* _Work item 1_
In the baby names text, what percentage of all US babies named Kensley came from Alabama?
* _Work item 2_
Carry on with the baby names text, picking up right after its final sentence.

* _Exercise passage_
########
The most popular baby names don't differ a whole lot across the country, even between states that are very far apart geographically and culturally. Mason is big in Maine, Louisiana, and Washington alike, for example, and Emma and Sophia are the dominant girls' names in most states, according to maps from the Huffington Post:
That left us interested in the question: which baby names are uniquely popular in particular states?
We looked at the top 100 names in each state and divide the number of babies with a given name by the total US babies with that given name — so we figured out what share of national Marys, Kristens, Carolines, and so on are from Alabama, for example. We then labeled each state by the name for which its share was greatest. So Alabama accounted for 10.5 percent of all Kensleys, a greater share than Alabama had for any other name.
########
* _Available data_
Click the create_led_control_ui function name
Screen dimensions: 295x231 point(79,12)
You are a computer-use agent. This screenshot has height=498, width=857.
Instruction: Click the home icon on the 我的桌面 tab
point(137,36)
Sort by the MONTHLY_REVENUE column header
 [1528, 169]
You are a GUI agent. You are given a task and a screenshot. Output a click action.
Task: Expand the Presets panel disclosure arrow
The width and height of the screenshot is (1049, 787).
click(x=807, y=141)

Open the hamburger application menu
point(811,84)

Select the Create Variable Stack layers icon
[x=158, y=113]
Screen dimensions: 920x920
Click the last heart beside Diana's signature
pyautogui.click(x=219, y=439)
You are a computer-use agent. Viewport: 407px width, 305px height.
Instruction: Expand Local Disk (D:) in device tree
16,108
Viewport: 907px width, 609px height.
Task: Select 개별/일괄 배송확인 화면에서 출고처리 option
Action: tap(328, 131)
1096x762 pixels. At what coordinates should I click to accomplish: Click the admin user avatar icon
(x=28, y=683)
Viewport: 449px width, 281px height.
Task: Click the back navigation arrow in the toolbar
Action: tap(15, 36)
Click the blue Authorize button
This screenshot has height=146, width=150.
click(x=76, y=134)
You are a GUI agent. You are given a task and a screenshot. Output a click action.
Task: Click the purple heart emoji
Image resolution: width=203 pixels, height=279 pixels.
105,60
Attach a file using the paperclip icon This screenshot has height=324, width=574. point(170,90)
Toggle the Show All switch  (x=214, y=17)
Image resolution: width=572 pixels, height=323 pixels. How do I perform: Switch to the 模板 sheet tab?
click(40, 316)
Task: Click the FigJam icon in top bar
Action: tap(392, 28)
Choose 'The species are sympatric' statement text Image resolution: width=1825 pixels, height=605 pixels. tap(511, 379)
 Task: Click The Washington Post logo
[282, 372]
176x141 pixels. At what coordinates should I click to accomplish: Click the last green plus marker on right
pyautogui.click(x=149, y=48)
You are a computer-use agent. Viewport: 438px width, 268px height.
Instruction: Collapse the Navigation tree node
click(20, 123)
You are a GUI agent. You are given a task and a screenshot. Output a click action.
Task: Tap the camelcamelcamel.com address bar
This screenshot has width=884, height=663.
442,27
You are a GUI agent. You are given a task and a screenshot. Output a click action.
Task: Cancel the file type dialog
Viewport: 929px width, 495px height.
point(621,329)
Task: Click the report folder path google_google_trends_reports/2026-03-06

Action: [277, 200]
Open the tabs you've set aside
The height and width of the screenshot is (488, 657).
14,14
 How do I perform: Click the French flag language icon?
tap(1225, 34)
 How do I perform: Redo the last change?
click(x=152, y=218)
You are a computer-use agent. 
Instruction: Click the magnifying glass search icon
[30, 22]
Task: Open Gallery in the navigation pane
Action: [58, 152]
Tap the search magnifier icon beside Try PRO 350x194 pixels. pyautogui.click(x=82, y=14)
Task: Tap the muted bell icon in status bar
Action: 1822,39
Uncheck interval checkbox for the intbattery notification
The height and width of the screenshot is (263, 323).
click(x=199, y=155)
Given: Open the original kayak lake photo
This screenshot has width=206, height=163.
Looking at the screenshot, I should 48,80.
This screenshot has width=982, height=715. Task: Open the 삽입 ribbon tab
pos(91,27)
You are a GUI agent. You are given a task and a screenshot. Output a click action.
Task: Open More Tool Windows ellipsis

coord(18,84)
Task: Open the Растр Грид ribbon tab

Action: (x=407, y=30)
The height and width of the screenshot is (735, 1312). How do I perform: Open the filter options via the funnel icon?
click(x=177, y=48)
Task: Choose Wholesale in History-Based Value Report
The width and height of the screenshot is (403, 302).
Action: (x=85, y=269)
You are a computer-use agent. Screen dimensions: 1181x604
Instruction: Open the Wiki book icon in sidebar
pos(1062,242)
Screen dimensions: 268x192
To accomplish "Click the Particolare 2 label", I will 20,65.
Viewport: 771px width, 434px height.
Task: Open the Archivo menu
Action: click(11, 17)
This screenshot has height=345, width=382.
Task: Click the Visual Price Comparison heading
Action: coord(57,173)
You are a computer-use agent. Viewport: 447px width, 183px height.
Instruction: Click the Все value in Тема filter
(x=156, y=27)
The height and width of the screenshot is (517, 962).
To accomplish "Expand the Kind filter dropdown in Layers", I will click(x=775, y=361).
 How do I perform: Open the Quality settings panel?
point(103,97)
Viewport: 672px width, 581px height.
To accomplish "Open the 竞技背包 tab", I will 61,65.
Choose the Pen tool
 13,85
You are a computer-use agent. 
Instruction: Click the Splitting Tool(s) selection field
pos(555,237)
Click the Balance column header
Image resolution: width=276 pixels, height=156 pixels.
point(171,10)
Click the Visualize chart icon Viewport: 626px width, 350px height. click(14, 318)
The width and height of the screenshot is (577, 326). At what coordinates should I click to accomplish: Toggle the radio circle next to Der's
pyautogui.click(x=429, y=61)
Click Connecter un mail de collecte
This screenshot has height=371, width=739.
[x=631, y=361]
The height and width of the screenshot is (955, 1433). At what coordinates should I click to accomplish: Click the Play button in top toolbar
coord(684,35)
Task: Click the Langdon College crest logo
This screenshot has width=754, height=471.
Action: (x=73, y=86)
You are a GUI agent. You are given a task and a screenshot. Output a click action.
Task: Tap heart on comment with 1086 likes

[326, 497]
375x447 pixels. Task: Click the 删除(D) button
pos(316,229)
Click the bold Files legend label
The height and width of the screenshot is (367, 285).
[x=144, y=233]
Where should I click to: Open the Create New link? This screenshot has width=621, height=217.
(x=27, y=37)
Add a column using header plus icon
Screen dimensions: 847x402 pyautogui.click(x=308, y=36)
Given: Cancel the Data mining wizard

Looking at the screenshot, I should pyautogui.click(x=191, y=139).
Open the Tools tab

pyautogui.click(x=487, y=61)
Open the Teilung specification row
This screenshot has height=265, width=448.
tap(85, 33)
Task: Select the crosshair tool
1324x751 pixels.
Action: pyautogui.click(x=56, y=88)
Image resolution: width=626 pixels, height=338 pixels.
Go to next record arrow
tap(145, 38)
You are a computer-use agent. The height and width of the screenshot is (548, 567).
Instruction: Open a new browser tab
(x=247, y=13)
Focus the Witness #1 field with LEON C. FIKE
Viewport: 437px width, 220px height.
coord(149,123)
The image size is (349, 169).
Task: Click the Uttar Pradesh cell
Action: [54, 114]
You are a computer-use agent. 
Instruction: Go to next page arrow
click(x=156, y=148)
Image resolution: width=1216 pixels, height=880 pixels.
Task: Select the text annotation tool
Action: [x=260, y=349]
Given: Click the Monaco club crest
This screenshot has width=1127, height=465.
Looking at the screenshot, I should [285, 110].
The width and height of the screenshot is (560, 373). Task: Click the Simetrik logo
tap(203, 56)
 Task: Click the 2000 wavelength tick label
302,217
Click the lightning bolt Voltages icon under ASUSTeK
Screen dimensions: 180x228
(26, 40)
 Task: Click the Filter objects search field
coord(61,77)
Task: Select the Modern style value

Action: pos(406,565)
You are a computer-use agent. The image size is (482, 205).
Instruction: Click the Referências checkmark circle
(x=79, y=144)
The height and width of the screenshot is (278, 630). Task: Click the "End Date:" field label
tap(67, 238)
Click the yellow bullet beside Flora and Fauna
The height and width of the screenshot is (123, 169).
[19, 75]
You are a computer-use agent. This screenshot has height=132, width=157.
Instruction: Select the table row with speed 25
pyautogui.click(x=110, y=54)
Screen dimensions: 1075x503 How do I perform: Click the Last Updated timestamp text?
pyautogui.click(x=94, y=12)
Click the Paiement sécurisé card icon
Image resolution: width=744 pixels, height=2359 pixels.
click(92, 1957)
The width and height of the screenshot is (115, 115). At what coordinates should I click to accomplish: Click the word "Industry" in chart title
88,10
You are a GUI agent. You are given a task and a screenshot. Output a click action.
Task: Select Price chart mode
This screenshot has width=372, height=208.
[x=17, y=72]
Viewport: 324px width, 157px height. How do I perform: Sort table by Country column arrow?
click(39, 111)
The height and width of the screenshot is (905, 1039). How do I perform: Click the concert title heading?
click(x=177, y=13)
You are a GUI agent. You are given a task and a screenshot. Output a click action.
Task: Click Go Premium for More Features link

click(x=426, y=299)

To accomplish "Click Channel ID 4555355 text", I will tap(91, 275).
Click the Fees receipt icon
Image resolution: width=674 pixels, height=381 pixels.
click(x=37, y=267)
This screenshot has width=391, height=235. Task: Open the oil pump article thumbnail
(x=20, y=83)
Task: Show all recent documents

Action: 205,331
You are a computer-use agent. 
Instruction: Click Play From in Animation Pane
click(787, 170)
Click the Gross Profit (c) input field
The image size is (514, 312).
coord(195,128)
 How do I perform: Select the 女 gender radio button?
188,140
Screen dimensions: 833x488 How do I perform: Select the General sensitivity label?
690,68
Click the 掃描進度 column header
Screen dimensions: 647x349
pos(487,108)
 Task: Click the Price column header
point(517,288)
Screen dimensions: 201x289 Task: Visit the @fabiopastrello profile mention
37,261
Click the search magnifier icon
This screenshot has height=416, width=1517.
########
* _Expected answer 1_
10.5 percent

* _Expected answer 2_
Likewise, Massachusetts has a bigger share of all the Maeves born in the US than it has of any other name in its top 100 list. But nearby Vermont and New Hampshire, as well, have (relatively) large shares of Maeves. "Distinctive" is the word we've used to title these maps, but you might also think of this as a state's most disproportionately popular name. That's why some states end up with the same names. Washington, for example, claims 4.9 percent of the nation's Hazels, while Oregon claims 3.2 percent. But Hazel still tops both those states' lists.
Here's the map for boys' names:
*Methodological notes: A simpler way to calculate distinctiveness would be to take the total share of girls in Alabama named Mary and divide it by the share of girls in the US named Mary ... then to repeat that for all names. That way you'd know how many times more common a name is in a given state than it is nationally. The problem, however, is that the Social Security Administration didn't have total numbers of babies born in 2013 by state and sex readily available. The CDC and Census Bureau didn't have that data, either. That means we can't easily figure out what name is most distinctive in a given state.
Also, one oddity that came up when we measured this: New Mexico. In that state, Angelo and Jazmine were in fact the second most distinctive/dominant names. The most distinctive, by a long shot? "Male" and "Female." In New Mexico, there were 44 babies named "Male" and 46 named "Female" in 2013, according to Social Security Administration data.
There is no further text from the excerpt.